For years there had been rumours of a ‘Fifth Man’, an unexposed member of the notorious Cambridge spy ring of Burgess, Maclean, Philby and Blunt. Gordievsky confirmed it was John Cairncross, a former MI6 officer.

Pictured: Oleg Gordievsky is made a Companion of the Order of Saint Michael and St George by The Queen at Buckingham Palace

Pictured: Oleg Gordievsky is made a Companion of the Order of Saint Michael and St George by The Queen at Buckingham Palace

Pictured: KGB and MI5 Double agent Oleg Gordievsky (left) and codebreaker Alan Stripp pit their wits over the Mastermind

Pictured: KGB and MI5 Double agent Oleg Gordievsky (left) and codebreaker Alan Stripp pit their wits over the Mastermind

He was able to name a Soviet spy discovered in 1946 but never formally identified, as Leo Long, a former intelligence officer, and that an Italian nuclear physicist, Bruno Pontecorvo, who worked on Britain’s wartime atomic bomb research, had volunteered his services to the KGB seven years before he defected to the USSR in 1950.

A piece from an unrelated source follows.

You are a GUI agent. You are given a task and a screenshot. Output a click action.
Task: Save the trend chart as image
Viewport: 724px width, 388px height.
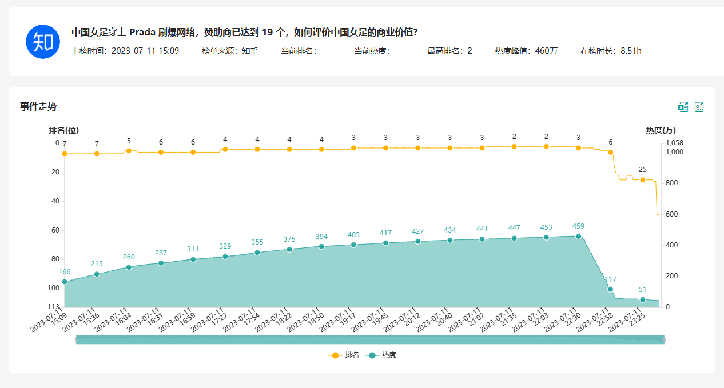(x=699, y=107)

He also laid to rest the long-held conspiracy theory – on which much angst had been expended in the intelligence services – that Roger Hollis, a former chief of MI5, was a Soviet mole.

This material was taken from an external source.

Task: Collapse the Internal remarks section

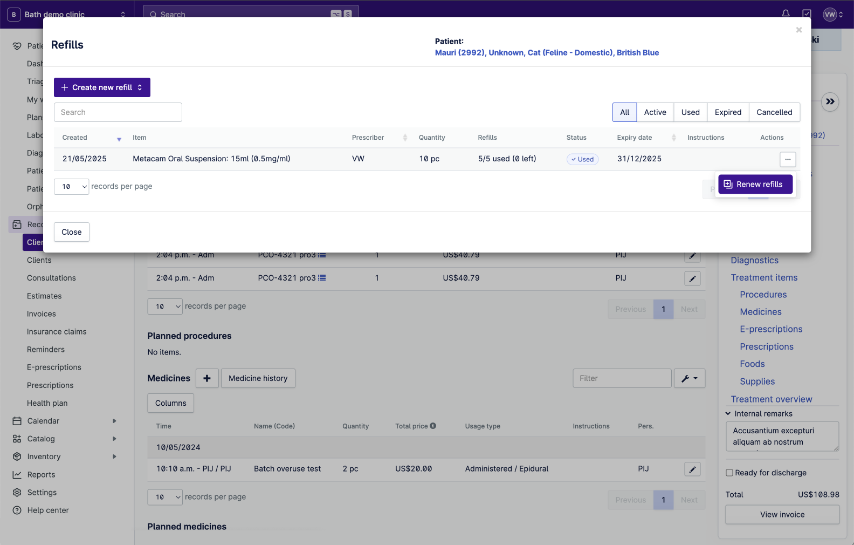Action: (x=728, y=414)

Most importantly, Gordievsky also put to rest MI6’s anxiety about current operations. 

MI6 had expected to learn that there was a vast network of KGB agents in Britain, communist spies like the Cambridge Five who had wormed their way into the Establishment to destroy it from within.

But Gordievsky told them that the KGB had only a small handful of agents, contacts and illegals in Britain, none very threatening.

Moreover, his insider’s depiction of KGB operations indicated that MI6’s Soviet adversary was not the invincible giant of myth, but flawed, clumsy and inefficient. It remained vast, well-funded and ruthless but its ranks included many time-servers, boot-lickers and lazy careerists with little imagination.

The KGB was still a dangerous antagonist, but its vulnerabilities and deficiencies were now exposed. It could be beaten.

This is a breaking news story, more to follow.